Luego de hacerse pública una de las mayores estafas del gobierno de Mauricio Macri junto al sector privado, por medio del préstamo a la agroexportadora Vicentín por unos 350 millones de dólares, una cifra que supera los límites de la normativa del Banco Nación, el senador bonaerense, Francisco “Paco” Durañona esbozó una propuesta ante la cesación de pagos declarada por la empresa el pasado 6 de diciembre.

“La oportunidad para que el Estado Argentino se convierta en actor fundamental de la actividad agroexportadora de granos es ahora. ¿Cómo? Estatizar la empresa Vicentín aprovechando que el grueso de sus acreedores son el Banco Nación y el Banco Provincia” sostuvo el legislador del Frente de Todos.

Y explicó su idea: “No planteo expropiar, sino aprovechar los créditos a favor del Estado Nacional y Provincial para tener participación en el paquete accionario”, al tiempo que agregó: “la continuidad d la empresa por capitalización de la deuda x el acreedor no es invento ideológico. Está expresamente previsto en la Ley de Concursos y Quiebras de Argentina y los países más modernos del mundo. El Estado Nacional tiene participación accionaria en varias empresas”.

La deuda que mantiene la empresa, una de las principales aportantes del sector privado a la campaña de Cambiemos en las elecciones de 2019, con las entidades bancarias se reparte entre el Nación, con una cifra estimada en 18.500 millones de pesos, el banco de la Provincia de Buenos Aires (1600 millones) y el  Hipotecario (700), Macro (500).

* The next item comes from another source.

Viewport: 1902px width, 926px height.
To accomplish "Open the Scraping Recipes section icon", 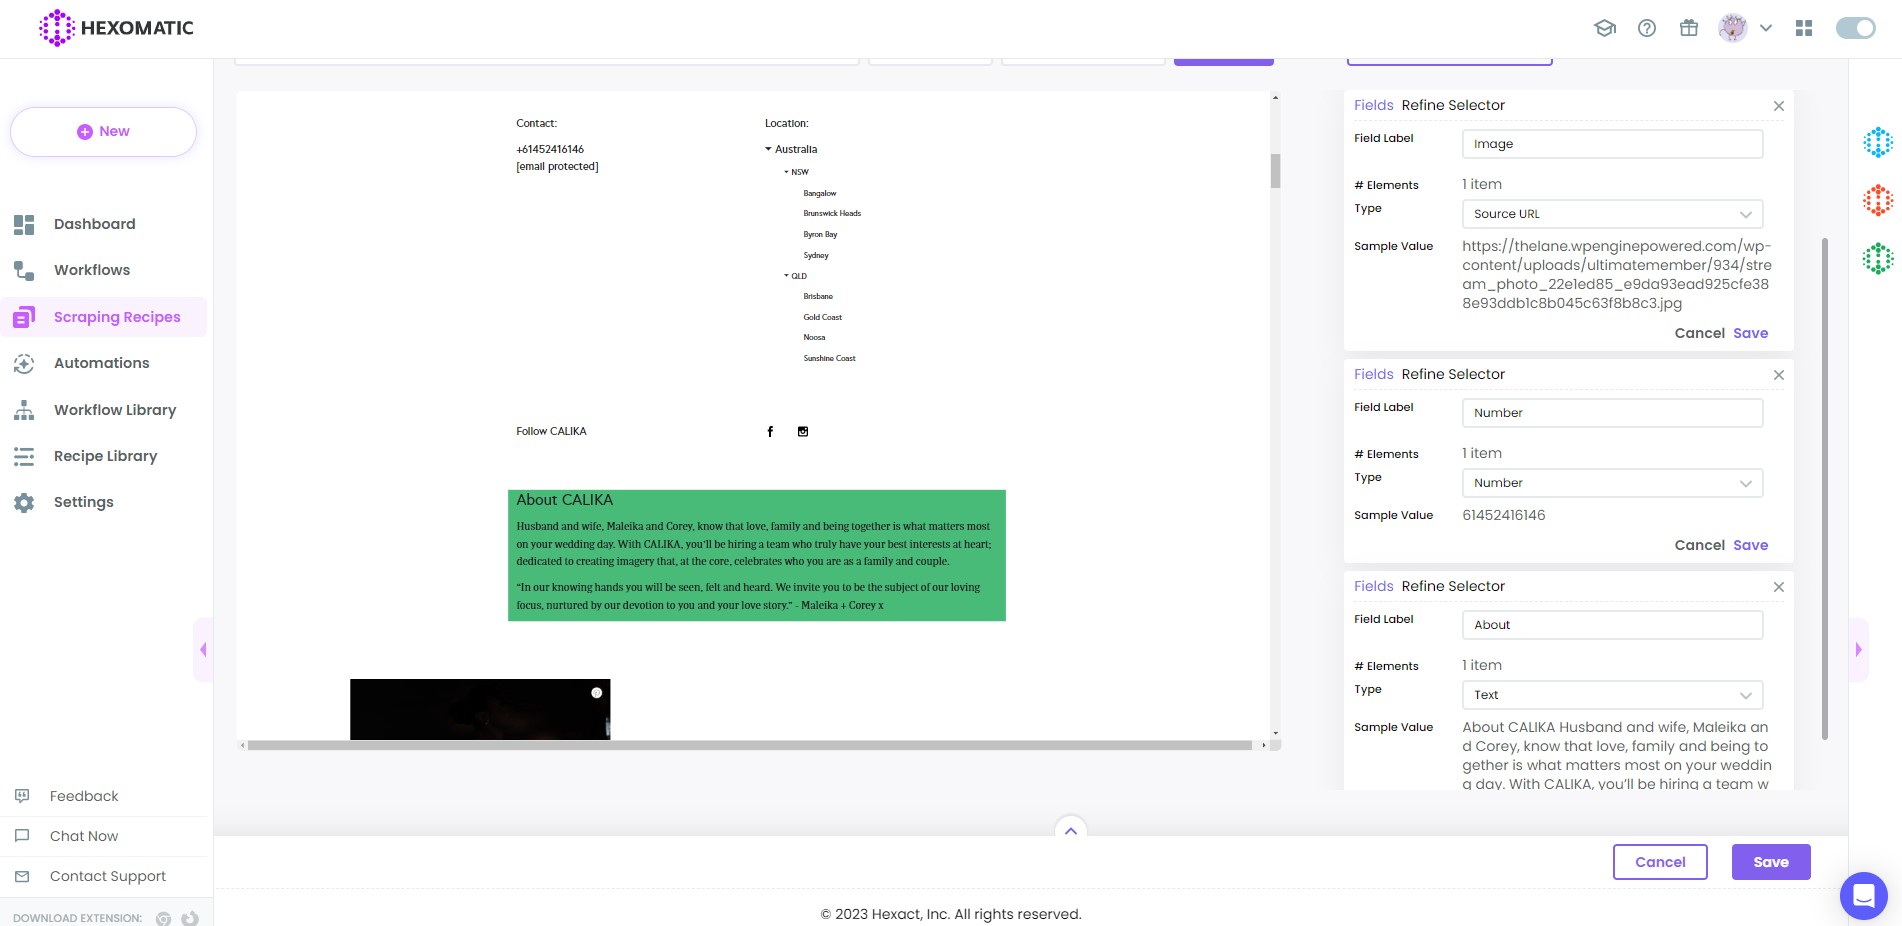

Vicentin se declaró en cesación de pagos en diciembre con una deuda de más de mil millones de dólares, la mitad con acreedores del exterior, según expresaron sus autoridades. Localmente, tiene deudas financieras y comerciales. Estas últimas, con productores, acopiadores y cooperativas, principalmente. Al Banco Nación dejó de pagarle en agosto, después de las PASO. A sus acreedores comerciales el 6 de diciembre, casi con el cambio de gobierno.